According to Lookout, 2022 will see record high mobile phishing rates, with half of mobile phone owners worldwide exposed to phishing attacks each quarter.
These findings are the endpoint security provider’s Global State of Mobile Phishing Reportswas published on March 1, 2023.
While unprecedented, the percentage confirms a trend dating back three years, with the report showing an increase in mobile phishing encounters quarterly since Q2 2020. . These numbers are for personal cell phones only.
Lookout also explored the evolution of mobile phishing on work devices. From 2021 onwards, mobile phishing encounter rates have increased by nearly 10% on corporate phones.
Highly regulated industries such as insurance, banking, legal, healthcare, and financial services were most targeted.
“Mobile phishing is one of the most effective tactics for stealing login credentials. [it] It poses significant security, compliance, and financial risks to organizations across all industries,” notes the report.

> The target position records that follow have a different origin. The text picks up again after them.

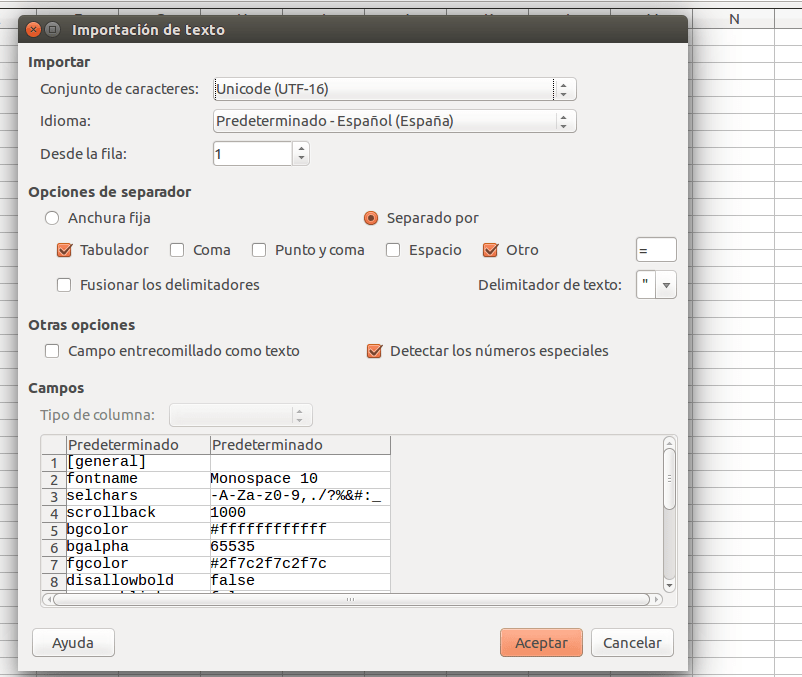Close the Importación de texto dialog
Screen dimensions: 802x677
point(32,30)
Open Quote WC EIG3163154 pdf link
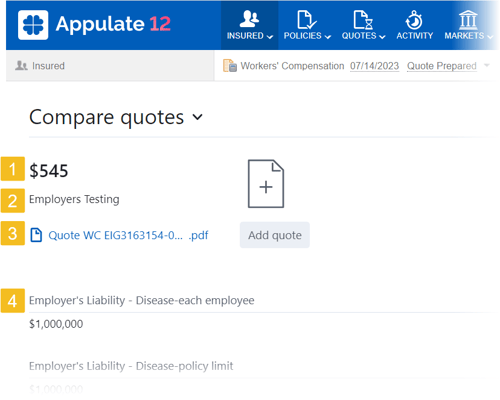Viewport: 500px width, 400px height. 128,235
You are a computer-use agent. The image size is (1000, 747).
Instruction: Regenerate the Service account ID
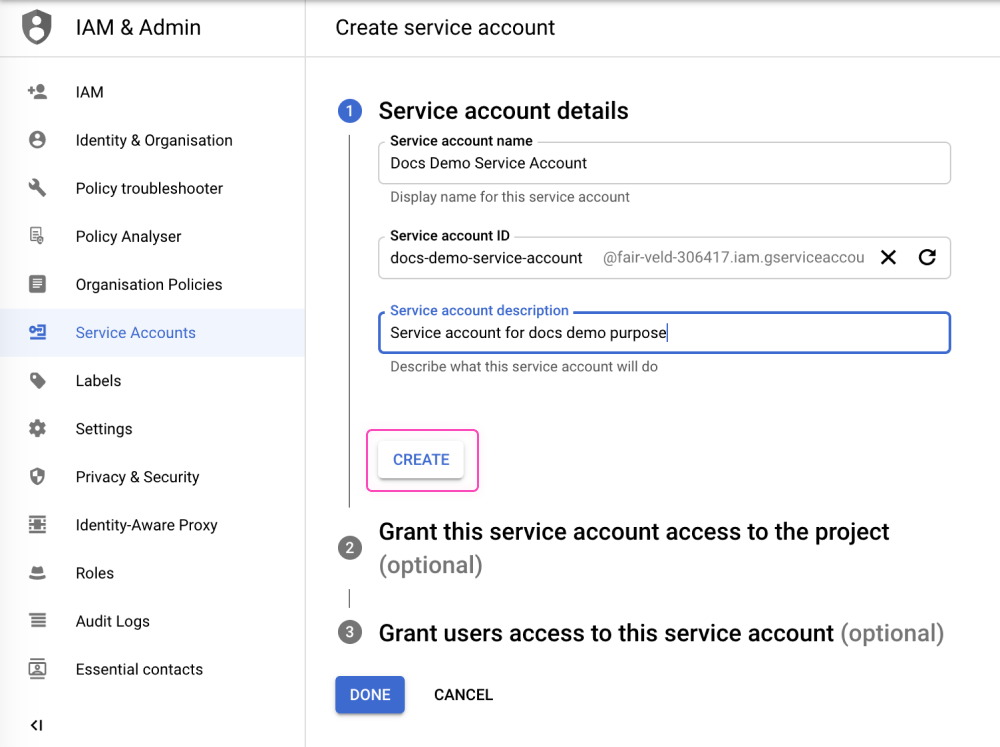point(927,257)
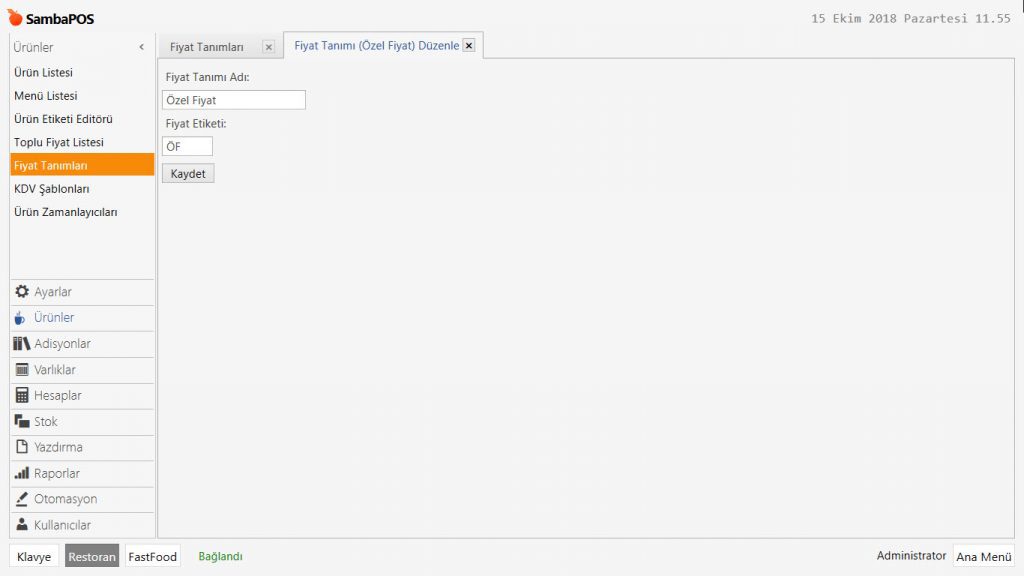Focus the Fiyat Tanımı Adı field
This screenshot has height=576, width=1024.
click(233, 100)
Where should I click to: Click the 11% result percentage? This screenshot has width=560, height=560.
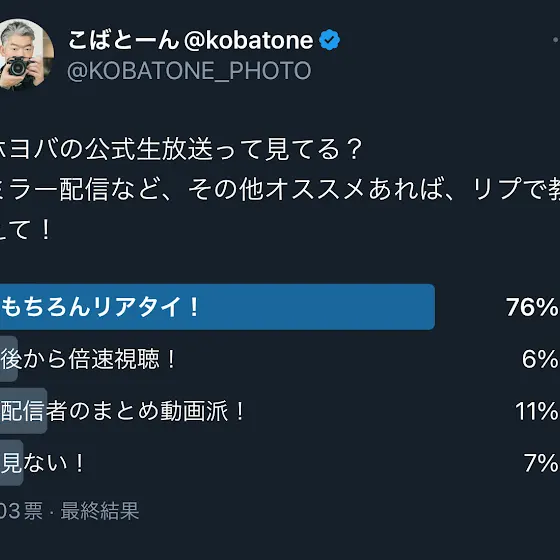537,411
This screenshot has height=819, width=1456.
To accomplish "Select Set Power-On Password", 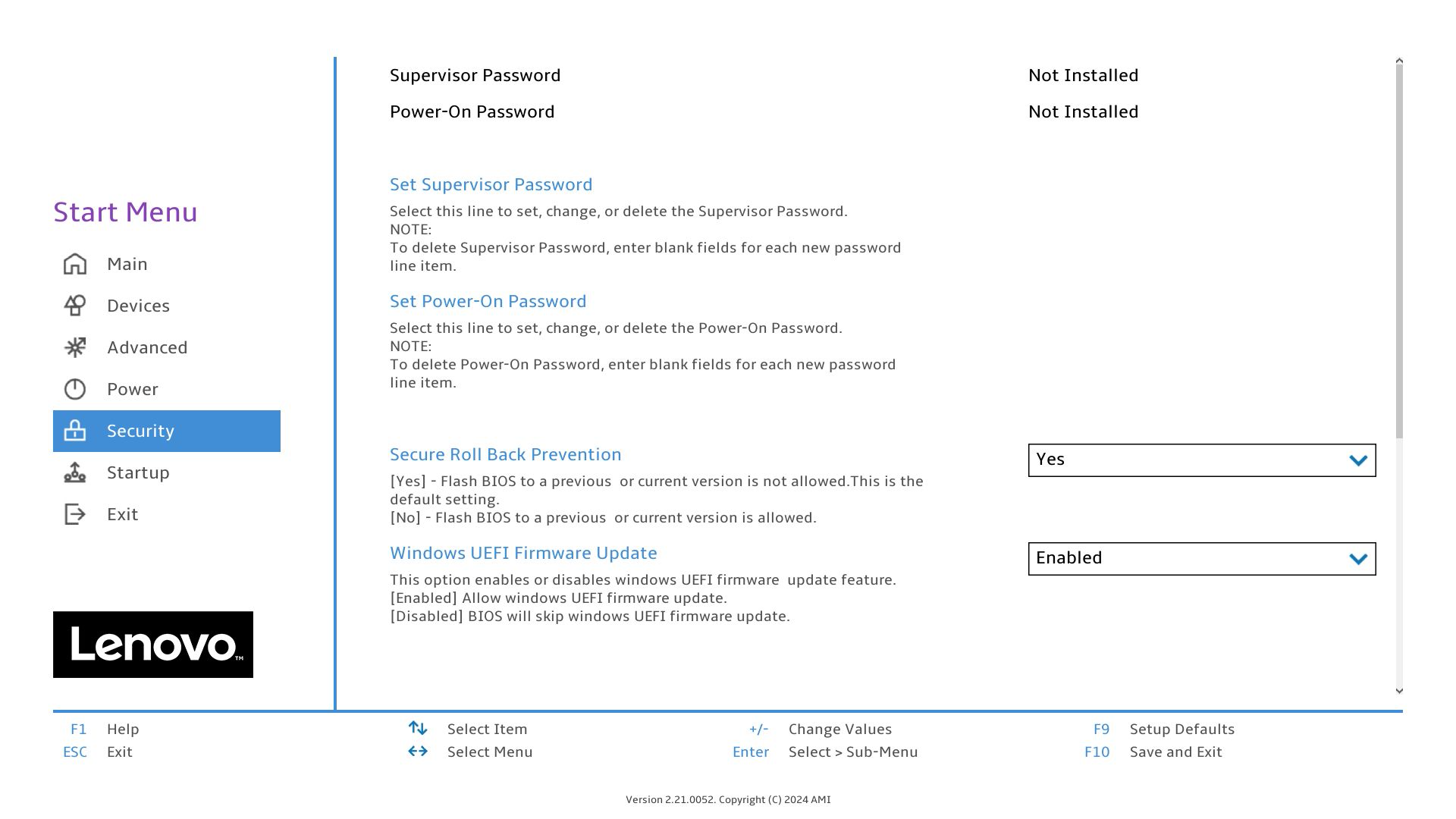I will point(488,301).
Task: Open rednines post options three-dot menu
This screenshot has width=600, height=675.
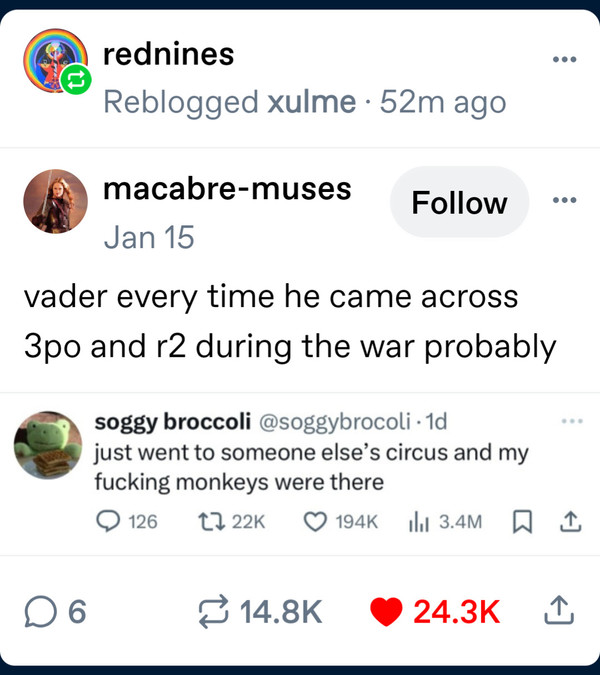Action: point(564,59)
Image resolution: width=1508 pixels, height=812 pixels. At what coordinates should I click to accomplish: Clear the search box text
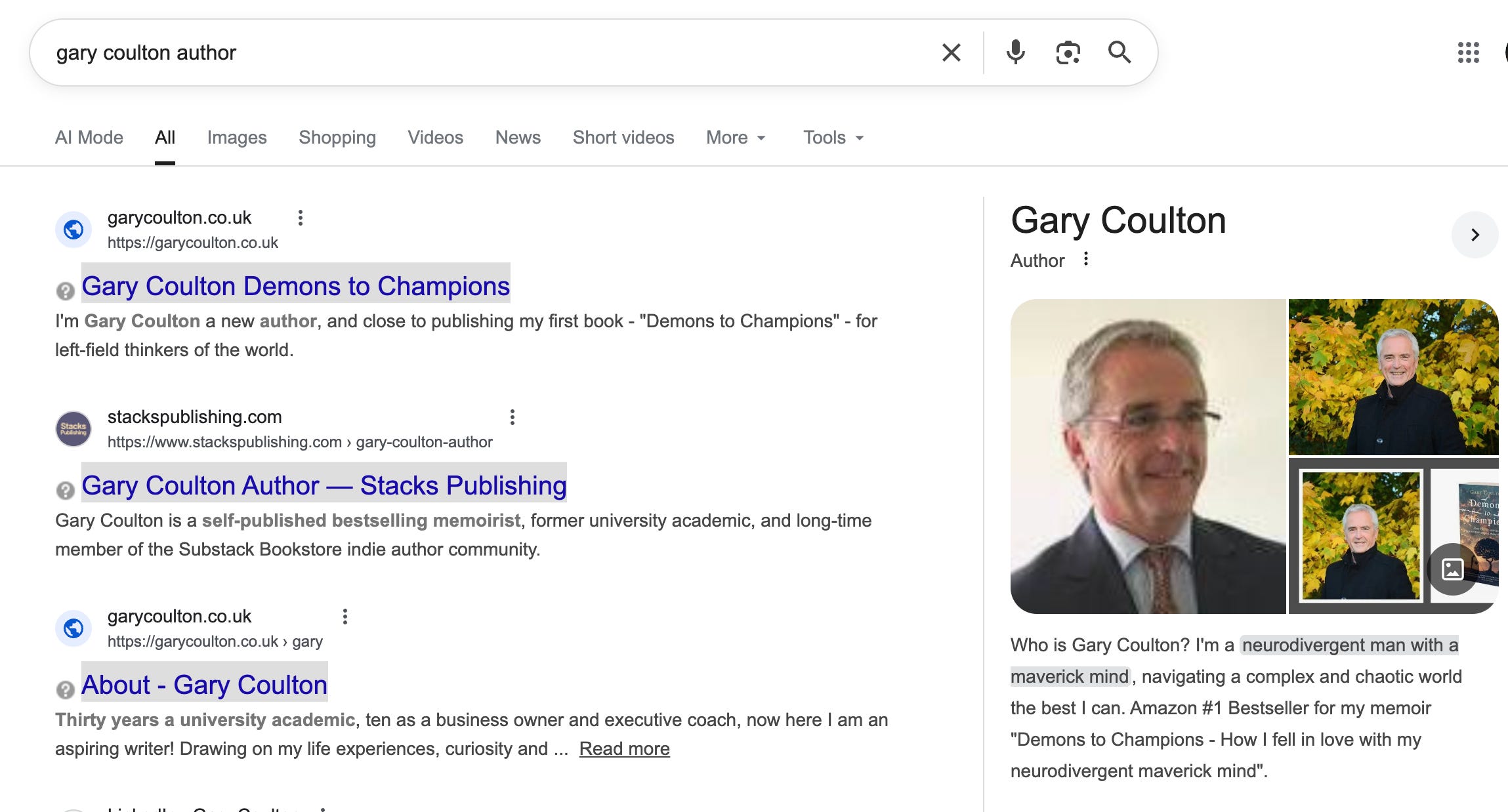(x=951, y=52)
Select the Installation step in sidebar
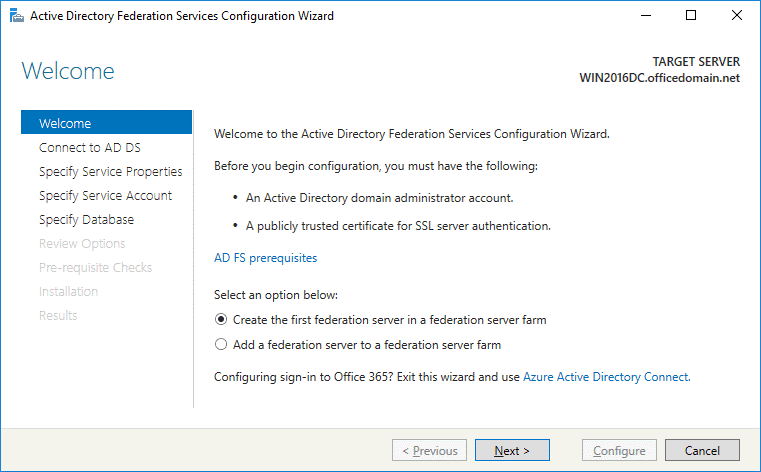 [68, 292]
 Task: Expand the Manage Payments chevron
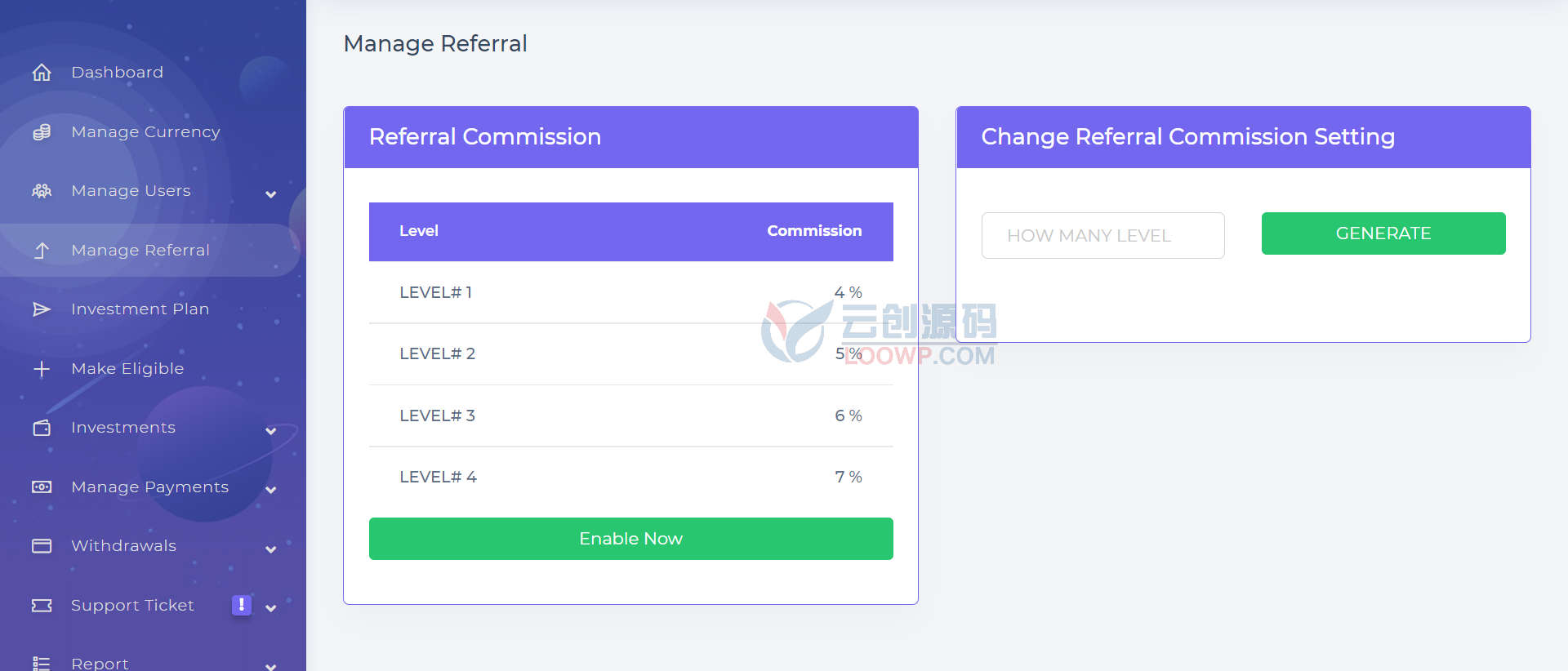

“The rise of remote work may be contributing to this. Organizations are implementing bring-your-own-device (BYOD) policies to accommodate employees accessing corporate networks outside the traditional security perimeter. are alleviating.”
more subtle and sophisticated attacks
Lookout also found that mobile phishing attacks are growing in stealth and sophistication.
“The percentage of mobile users who click 6 or more malicious links per year in enterprise environments jumped from 1.6% in 2020 to 11.8% in 2022. ,” the report said.
As the cybercrime-as-a-service (CaaS) market grows and malware developers can offer their services as pre-built kits, attackers are turning to cheap and easy-to-use phishing You now have access to the kit.What the developers put up for sale on the dark web, i.e.
“For example, the kit below, titled ‘Fishing Collection’, was on sale for $298. The developer claims it can be used to target several major platforms used by enterprise organizations everywhere, including iCloud, Dropbox, Amazon, Office 365 and Adobe.
Non-email phishing attacks are also surging, with vishing (voice phishing), smishing (SMS phishing), and kissing (QR code phishing) increasing sevenfold in Q2 2022.
For businesses that fall victim to mobile phishing attacks, the damage can be devastating. Lookout calculates that the potential annual economic impact of mobile phishing for a 5,000-employee organization is nearly $4 million.
This report is based on Lookout’s data analysis from over 210 million devices, 175 million apps, and 4 million URLs daily.